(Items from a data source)
—————
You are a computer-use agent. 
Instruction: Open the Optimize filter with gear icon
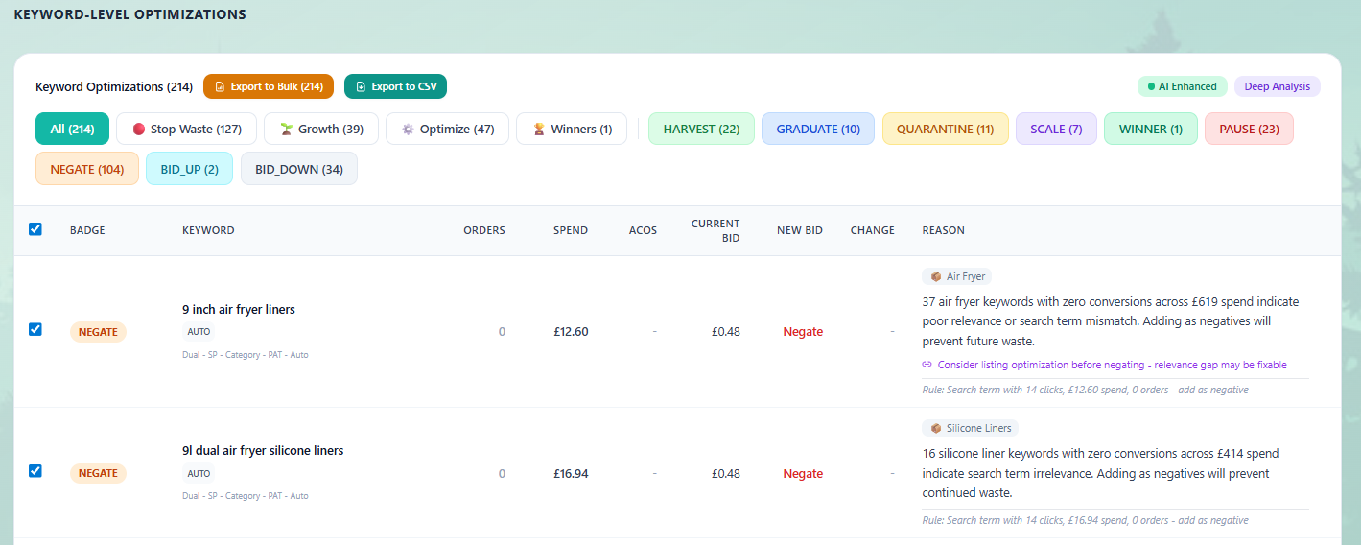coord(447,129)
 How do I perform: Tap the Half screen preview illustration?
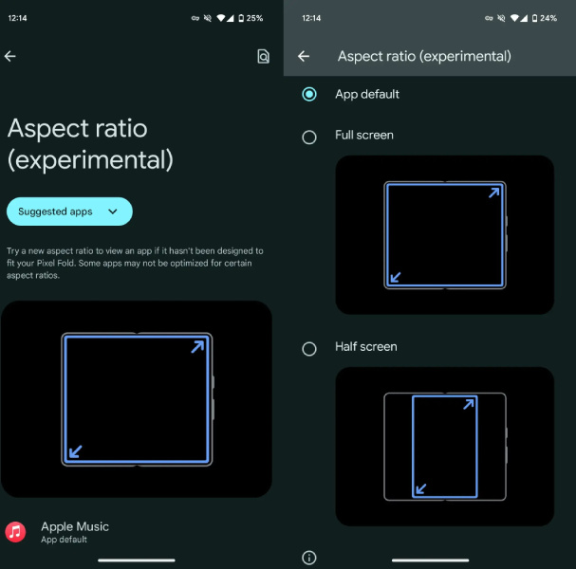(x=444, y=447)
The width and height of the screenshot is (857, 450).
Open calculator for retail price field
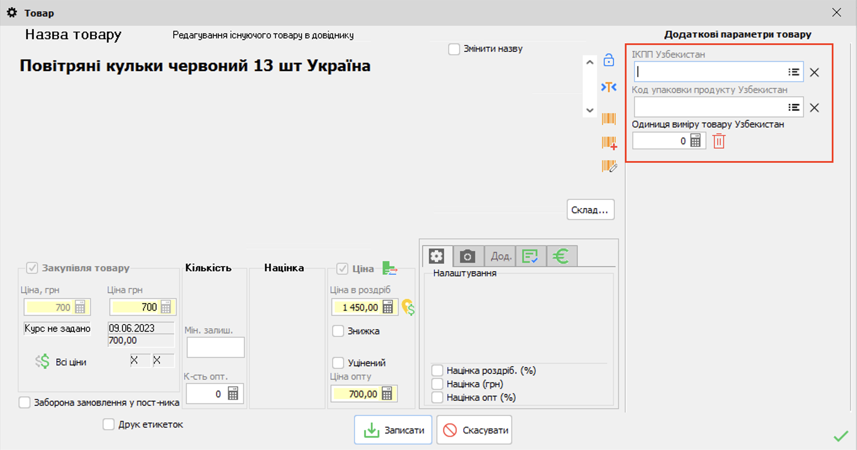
—————
(Task goal) Reproduce every line of the data above word for word, omitting the pictures.

(Written solution)
You are a computer-use agent. 
Instruction: Open the Optimize filter with gear icon
coord(447,129)
 How do I perform: Tap the Half screen preview illustration?
(x=444, y=447)
The width and height of the screenshot is (857, 450).
Open calculator for retail price field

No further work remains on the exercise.